(Saved entries)

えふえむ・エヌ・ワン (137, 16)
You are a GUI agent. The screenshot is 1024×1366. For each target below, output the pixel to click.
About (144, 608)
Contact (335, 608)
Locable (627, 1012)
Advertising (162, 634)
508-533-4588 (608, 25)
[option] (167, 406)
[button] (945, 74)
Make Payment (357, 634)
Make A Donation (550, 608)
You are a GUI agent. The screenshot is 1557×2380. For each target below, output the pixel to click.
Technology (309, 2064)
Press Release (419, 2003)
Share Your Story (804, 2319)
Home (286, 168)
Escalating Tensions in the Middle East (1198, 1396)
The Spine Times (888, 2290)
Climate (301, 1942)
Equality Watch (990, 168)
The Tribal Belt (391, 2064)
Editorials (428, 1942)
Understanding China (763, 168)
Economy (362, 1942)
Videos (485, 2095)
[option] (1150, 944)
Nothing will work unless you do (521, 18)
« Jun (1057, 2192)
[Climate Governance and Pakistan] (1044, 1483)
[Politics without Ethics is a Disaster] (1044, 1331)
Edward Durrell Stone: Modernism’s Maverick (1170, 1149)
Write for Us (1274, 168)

Exercise details: The line with "The Tribal Belt (391, 2064)" through the last line of the data: write these out exactly, and no others.

Expected output:
The Tribal Belt (391, 2064)
Editorials (428, 1942)
Understanding China (763, 168)
Economy (362, 1942)
Videos (485, 2095)
[option] (1150, 944)
Nothing will work unless you do (521, 18)
« Jun (1057, 2192)
[Climate Governance and Pakistan] (1044, 1483)
[Politics without Ethics is a Disaster] (1044, 1331)
Edward Durrell Stone: Modernism’s Maverick (1170, 1149)
Write for Us (1274, 168)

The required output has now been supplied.